A little about me: We had working dogs growing up but I'm not a dog person, when I go into someone's house as a guest I usually ignore dogs. If they come up and greet me politely I will return that but overall wild/jumping to calm they seem to understand that I don't want them in my space and leave me alone.

My friend: Three years ago her parents sent her a puppy for Christmas, she took some classes with the dog and it's a great dog. I started to notice she was getting very possessive about the dog and almost obsessive about what she could do -60 tricks and counting - and how people reacted. She rescued a second two years ago. Both very well mannered and trained.

About a year and a half ago she got a job as a dog trainer. She loves it and is very good at it both with dogs and people. However it really seemed to increase her obsession/intensity?

About six months ago she started taking in foster dogs, she has one at a time.

At first I noticed she was becoming pretty intense as to how I interacted with the dogs, like she talks to me, includes the dog in the conversation and then watches to see what I would do, or in the middle of a conversation start paying attention to one. A couple months ago she used me to see how aggressive one of them would get to someone coming in the house which really freaked me out. Especially because she just sat on the couch and watched it lunge at me after I came in. I got very angry and told her I wouldn't come over until she got rid of that one because she also would not let me at least take it on a walk so we could get over our initial not so pleasant meeting. To me, walking a dog is the most relaxing and forgiving bonding activity ever.

She's on foster number five now and it has gotten more and more intense. Last night she finally blew up on me. We had plans to get together and she called and said she was taking in a new dog for someone. I go in the house, her dogs are laying passed out on the floor, they don't bother barking at me if she's not in eyesight. She was outside letting the new one go potty.

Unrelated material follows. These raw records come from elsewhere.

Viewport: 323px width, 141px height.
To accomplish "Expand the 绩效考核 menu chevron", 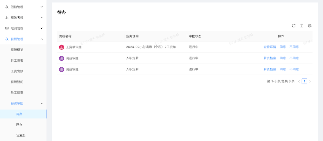I will click(x=41, y=18).
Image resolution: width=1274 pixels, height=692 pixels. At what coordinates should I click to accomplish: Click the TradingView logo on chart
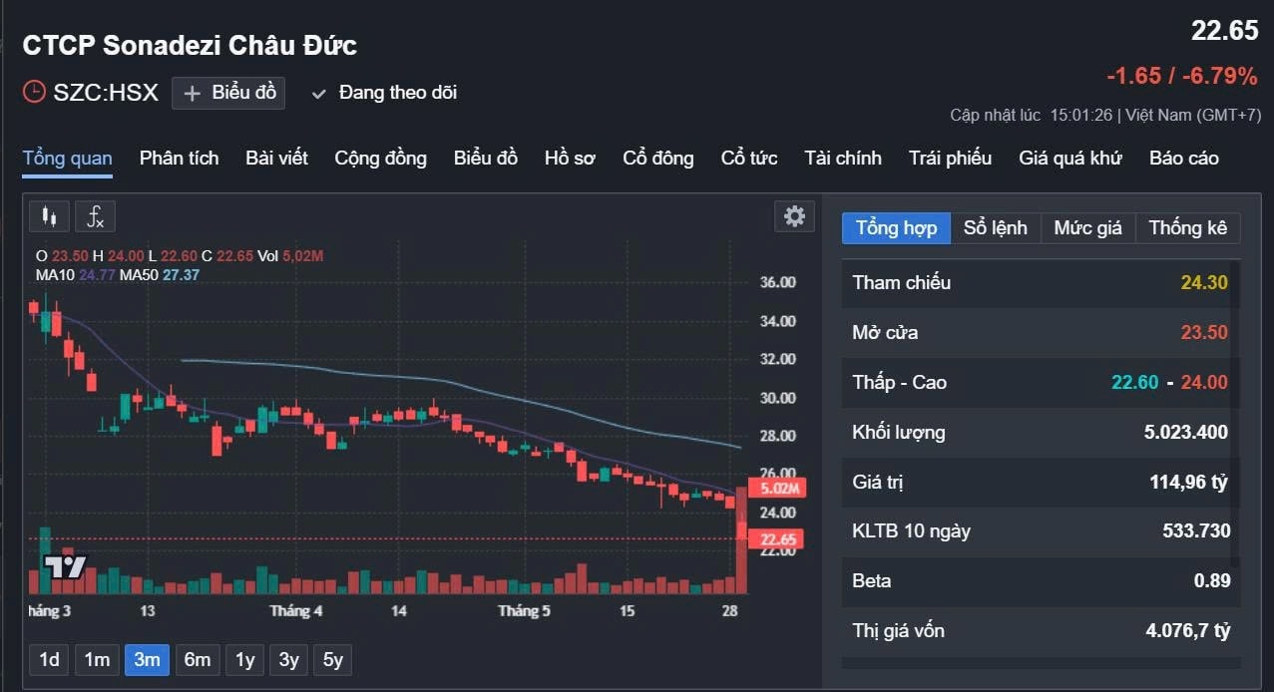(65, 567)
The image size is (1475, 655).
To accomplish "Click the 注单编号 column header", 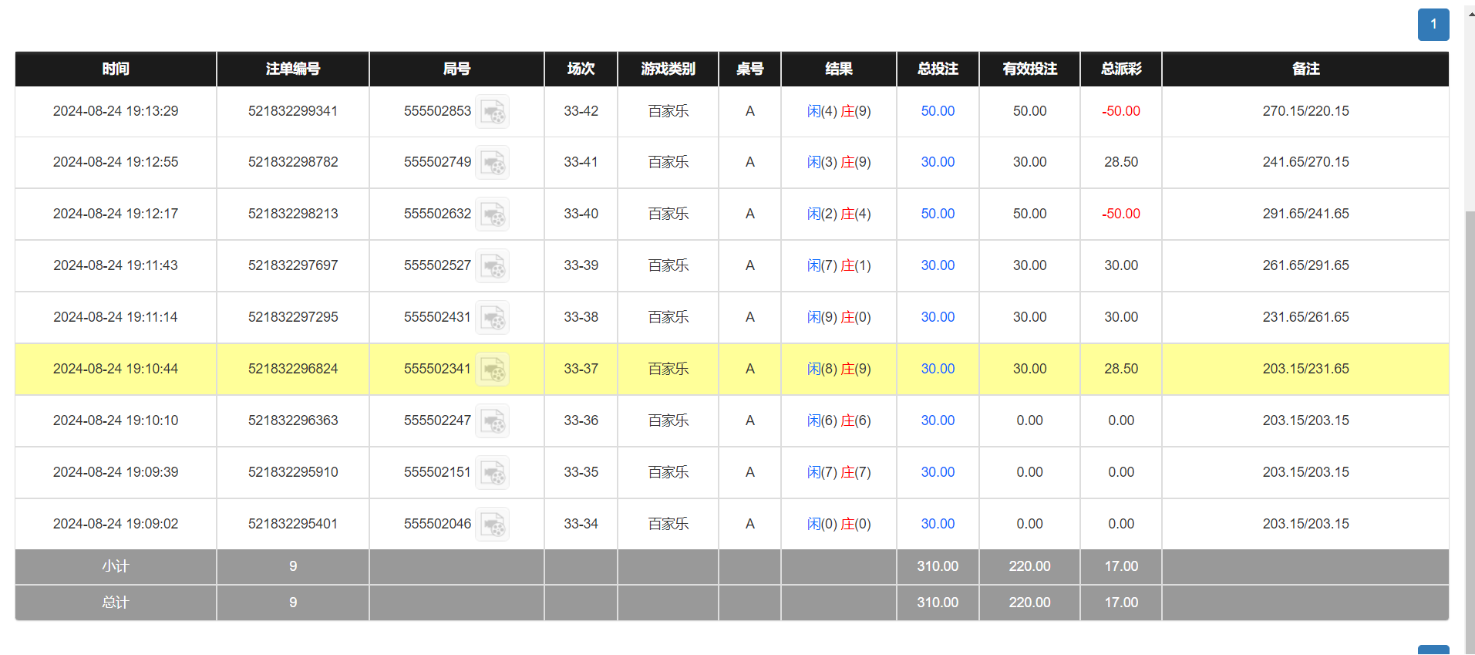I will click(x=293, y=69).
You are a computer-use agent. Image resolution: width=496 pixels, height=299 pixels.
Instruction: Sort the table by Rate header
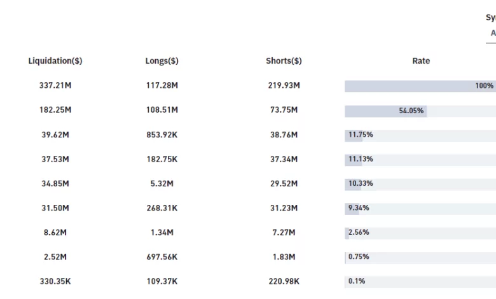click(x=421, y=61)
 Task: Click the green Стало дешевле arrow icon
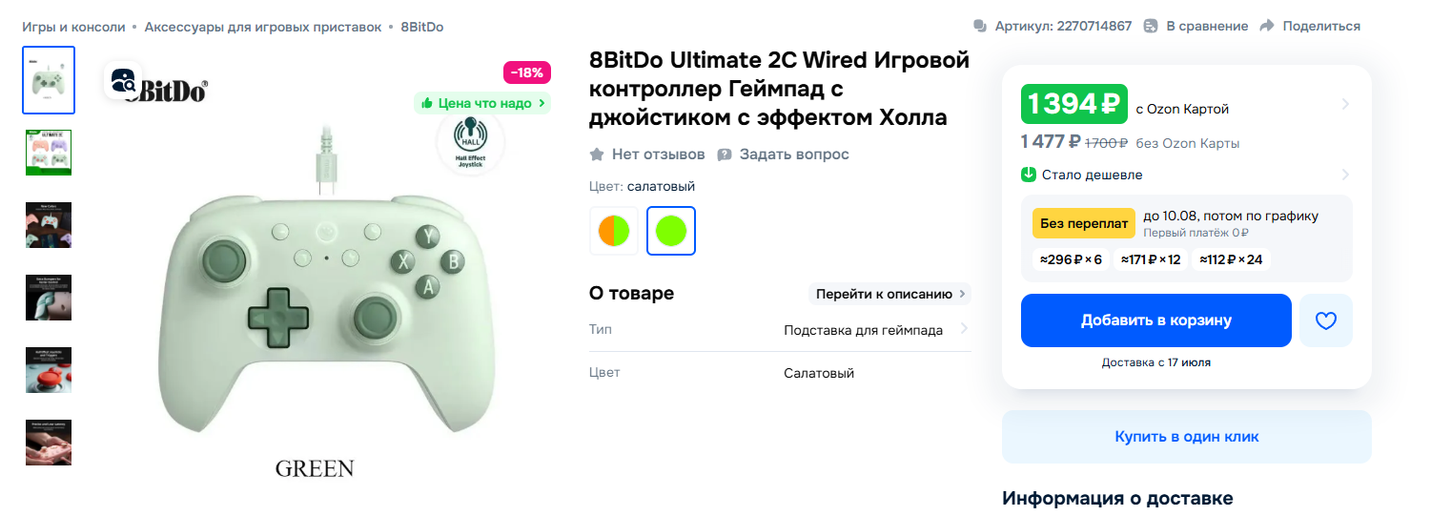[x=1029, y=175]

She comes in with the new dog on a leash and proceeds to let it jump on me - while she is holding the leash. First time I said no, she says say "off". Second time I said off, third time, my knee impacted dog's chest. The dog was jumping energetically enough onto me to bounce back a couple of feet. She exploded. In my mind: I backed off and she let the leash out?? Why? It ended up in a very tense and emotional session for both of us, she "won" so to speak when I backed off and was extremely tense and confrontational the rest of the evening, even to people she hadn't met before.

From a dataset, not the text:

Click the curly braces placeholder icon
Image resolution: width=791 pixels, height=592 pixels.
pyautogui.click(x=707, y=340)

I know there is really only one answer to this - it's her house, her rules. If I don't like the rules, don't come over.

What I'd like advice on; I have a gut feeling that the dog was doing this behavior because she was inadvertently encouraging it. Sounds dumb, but when she's not around her dogs are very different. Many of the things they do, they do because they sense that is what she wants. For example, barking only when she is around. I no longer dog sit for her, but when I did I didn't have any of the weird issues she does. Heck, one of her dogs will not eat if she is watching it some days.

I just don't know what to do about the whole thing. I really dread meeting up with her next time and don't even want to discuss the subject of dogs. It's left me confused and at a loss. Any advise is greatly appreciated. :))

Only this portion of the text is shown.